Zachary, who is now 4-years-old has gone through extensive testing. For now its been determined he has cystoid macular edema, cysts under his retina which affect his central vision. The Root’s are doing their own trial and currently put drops once-a-day into Zachary’s right eye. If it works in one eye, then both eyes would get the drops. The family goes back at the end of this month for additional testing.
Rachel says in the first 4-years of his life Zachary has been through so much. Yet it is the resiliency of youth and the wonder of the early stages of life which Rachel says have let her son be just like every other kid.
“He happens to be the sweetest, happiest, most even-tempered boy”, says Rachel. “He doesn’t know he’s different. He has a great group of friends. If his cochlear implant falls off, they put it back on for him. He’s had so much therapy and so that’s made him so good being with other people and working with other people. He has a hard time with balance, a hard time on the steps and it can be tough on the playground with other boys. He’s a little more hesitant. But my mom and I joke God may have taken the other “stuff” from Zachary, but made him the sweetest boy ever.”
“My older daughter Emily, (10-years-old), has had a hard time with everything. She has no symptoms, never did, but all of this experience has happened to her too. She was also very close with my Dad because he would take her and spend time with her while we ran to all these appointments with Zachary. She did a bake sale at school for Zach. She even brought him into school and explained it all to her class. How she explained it and how accurate it was, was amazing. She was heartbroken when she learned Zach might go blind.”
“My husband and I have become animals when it comes to fundraising and raising awareness about Usher Syndrome. We say it all the time, we will stop at nothing for this little boy. People say you are amazing – we say it’s our kid – we put on a great face – but we are scared, it’s scary. When my dad died the hardest part for me was there was nothing I could do. I had to just take it and accept it. But with Zachy, I can do something.”
As with any challenge in life there are lessons to be learned, perspective to be gained, and a sharing and caring which comes out of all you have experienced and the vision of a long road ahead.
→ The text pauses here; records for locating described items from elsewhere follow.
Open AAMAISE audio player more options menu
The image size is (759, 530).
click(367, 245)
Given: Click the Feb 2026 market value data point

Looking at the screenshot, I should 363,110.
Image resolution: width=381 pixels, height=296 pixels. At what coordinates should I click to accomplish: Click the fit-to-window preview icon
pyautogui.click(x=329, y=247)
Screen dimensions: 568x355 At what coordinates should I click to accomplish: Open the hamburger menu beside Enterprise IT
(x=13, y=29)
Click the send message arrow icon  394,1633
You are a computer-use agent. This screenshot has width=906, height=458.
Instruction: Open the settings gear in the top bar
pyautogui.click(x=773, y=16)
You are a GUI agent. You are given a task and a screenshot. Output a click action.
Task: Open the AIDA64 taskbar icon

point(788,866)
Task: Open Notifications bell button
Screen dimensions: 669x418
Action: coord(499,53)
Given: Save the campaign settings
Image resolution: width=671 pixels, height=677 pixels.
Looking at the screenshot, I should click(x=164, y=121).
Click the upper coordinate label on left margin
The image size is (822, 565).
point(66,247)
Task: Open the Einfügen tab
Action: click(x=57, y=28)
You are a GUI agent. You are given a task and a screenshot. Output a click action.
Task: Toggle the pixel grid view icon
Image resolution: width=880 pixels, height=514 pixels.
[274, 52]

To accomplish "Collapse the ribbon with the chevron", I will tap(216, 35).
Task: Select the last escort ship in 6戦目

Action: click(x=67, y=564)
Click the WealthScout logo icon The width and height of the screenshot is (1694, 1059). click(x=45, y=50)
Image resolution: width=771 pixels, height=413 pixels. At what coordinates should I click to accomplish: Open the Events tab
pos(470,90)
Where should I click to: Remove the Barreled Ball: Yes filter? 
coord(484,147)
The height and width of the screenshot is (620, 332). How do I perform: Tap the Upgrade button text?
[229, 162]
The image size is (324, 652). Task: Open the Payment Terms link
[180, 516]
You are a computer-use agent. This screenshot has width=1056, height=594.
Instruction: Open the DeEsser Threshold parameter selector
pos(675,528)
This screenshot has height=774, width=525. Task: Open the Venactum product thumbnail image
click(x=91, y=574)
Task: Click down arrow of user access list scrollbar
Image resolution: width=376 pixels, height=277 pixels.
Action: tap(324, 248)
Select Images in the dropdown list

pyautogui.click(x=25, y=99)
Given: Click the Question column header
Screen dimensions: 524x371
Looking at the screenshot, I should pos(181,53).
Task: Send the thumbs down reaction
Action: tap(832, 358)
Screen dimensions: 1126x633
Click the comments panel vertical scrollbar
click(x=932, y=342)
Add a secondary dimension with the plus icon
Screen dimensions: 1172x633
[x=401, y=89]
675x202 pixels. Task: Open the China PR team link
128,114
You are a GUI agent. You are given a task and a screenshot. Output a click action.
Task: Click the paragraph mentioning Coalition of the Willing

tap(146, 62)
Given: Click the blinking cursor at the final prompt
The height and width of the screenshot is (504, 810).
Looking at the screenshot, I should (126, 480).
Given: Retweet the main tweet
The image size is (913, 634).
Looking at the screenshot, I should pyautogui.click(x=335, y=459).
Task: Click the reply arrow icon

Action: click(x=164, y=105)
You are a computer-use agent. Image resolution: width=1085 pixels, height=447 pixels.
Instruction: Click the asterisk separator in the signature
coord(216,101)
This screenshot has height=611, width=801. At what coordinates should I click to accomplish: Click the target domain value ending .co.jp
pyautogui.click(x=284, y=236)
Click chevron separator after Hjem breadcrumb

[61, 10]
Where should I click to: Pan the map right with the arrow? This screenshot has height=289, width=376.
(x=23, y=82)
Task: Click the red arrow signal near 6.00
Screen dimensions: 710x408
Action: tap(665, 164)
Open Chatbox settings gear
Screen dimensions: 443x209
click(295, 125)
Rachel says she has gained so much perspective: “I think the thing I learned the most is as bad as you feel in the initial moment, it has to get better and it does. My mom, my dad, the usher syndrome, the unknown is scarier then the known. As bad as it is, it’s going to get better. You don’t live in the anxiety part forever. It’s not as scary once you have all the facts. I still have my moments, but it gets better.”Many researchers are confident that in Zach’s lifetime he will be able to see again and there will be a cure. The Root family hopes that vision comes true. In the meantime, they await Zach’s next vision test, and their never-ending quest to see a bright future for their son.